#### Texto de lectura:
---
El fenómeno debiera encender las alarmas en algunos países sudamericanos, particularmente, en Colombia, en Argentina y especialmente en Chile, donde el año pasado el pinochetista José Antonio Kast consiguió llegar a la segunda vuelta de la elección presidencial pasando por encima de las derechas tradicionales: el advenimiento del populismo fascistoide es más que una posibilidad, como lo demuestra el propio Bolsonaro, quien en 2018 obtuvo ya un primer mandato y hace unos días se quedó a un punto porcentual de lograr la relección.
Tal riesgo no aparece, por ahora, en el escenario mexicano, y no porque las derechas locales se hayan abstenido de emplear tácticas similares a las del energúmeno brasileño: igual mantienen una permanente emisión de campañas de difamación, se afanan en crear una fractura entre las fuerzas armadas y su mando supremo, invocan el fantasma del comunismo –con la variante de moda: homologar la presidencia obradorista con las dictaduras de Cuba y Venezuela–; recurren a los organismos autónomos que aún controlan y al Poder Judicial para obstaculizar las transformaciones; tratan de movilizar en contra del Diablo (lo llamen Andrés Manuel o Lula) a la sociedad; los corruptos de aquí y de allá han inventado la táctica de fabricar acusaciones de corrupción para neutralizar a sus adversarios.
No debe ignorarse, sin embargo, que en el gigante sudamericano el lawfare o guerra judicial de la derecha llegó mucho más lejos que en México: bajo el paraguas de imputaciones falsas, Dilma Rousseff fue víctima de un golpe de Estado legislativo, y el propio Lula pasó más de año y medio en la cárcel. Aquí, en cambio, la mayor parte de las embestidas judiciales de la oligarquía reaccionaria han sido de carácter defensivo y, literalmente, conservador, es decir, ejecutadas con el propósito de preservar negocios inmundos –como los contratos leoninos que endilgaron a la CFE– y privilegios injustificables, como los salarios babilónicos de la mafia tecnocrática del Instituto Nacional Electoral. En otros casos, han buscado retrasar o anular obras medulares como el AIFA o el Tren Maya. Pero ninguno de los intentos por fincar cargos penales a López Obrador y sus colaboradores ha tenido éxito.
---
#### Tareas asignadas:
**1)** Enumere todos los países que el texto sobre el avance de la ultraderecha menciona por su nombre.
**2)** Prosiga el texto sobre el avance de la ultraderecha a partir de su última oración.
Para esta lectura no hace falta consultar el listado.

#### Material proporcionado:
---
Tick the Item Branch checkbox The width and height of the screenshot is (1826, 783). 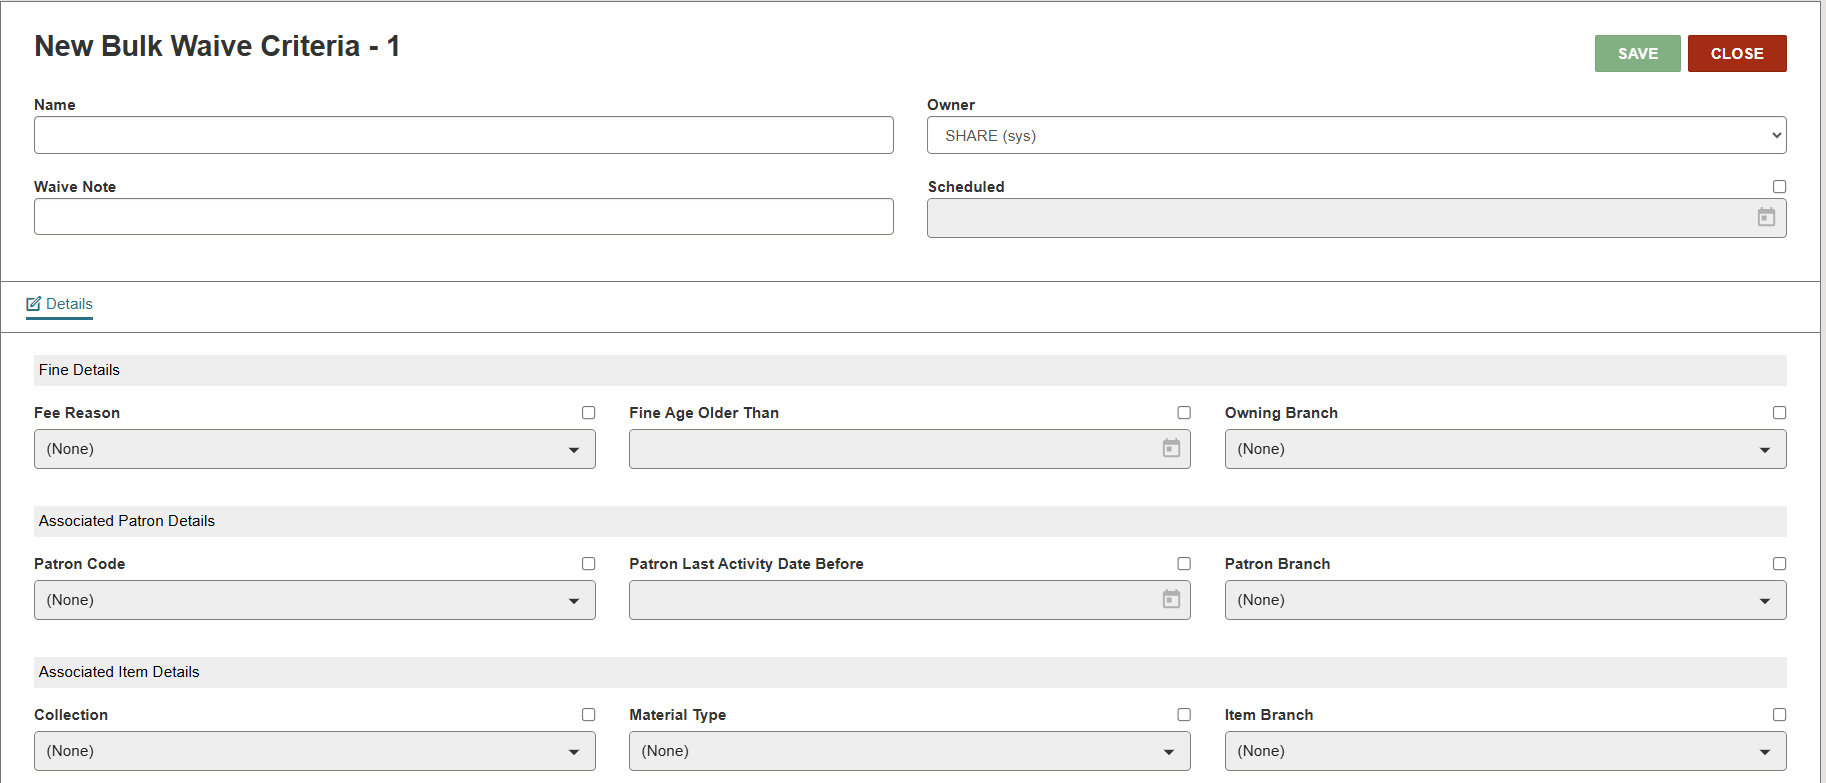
---
#### Respuestas dadas:
**1)** Colombia, Argentina, Chile, Cuba, Venezuela y México.

**2)**
A diferencia de Brasil, donde la ultraderecha fascistoide no oculta sus genes y recurre a valores como Dios, patria, familia, propiedad, en México los eslóganes de la reacción, mucho más hipócritas, usurpan causas tradicionales de la izquierda, como los derechos humanos, las causas de las mujeres y los pueblos originarios o el ecologismo. Y mientras Bolsonaro ha llevado a su país a posturas aislacionistas, nuestros reaccionarios son descaradamente entreguistas y acuden con frecuencia a Washington y a Bruselas para implorar la intervención de gobiernos y organismos multilaterales en asuntos que deben ser resueltos en exclusiva por la ciudadanía mexicana.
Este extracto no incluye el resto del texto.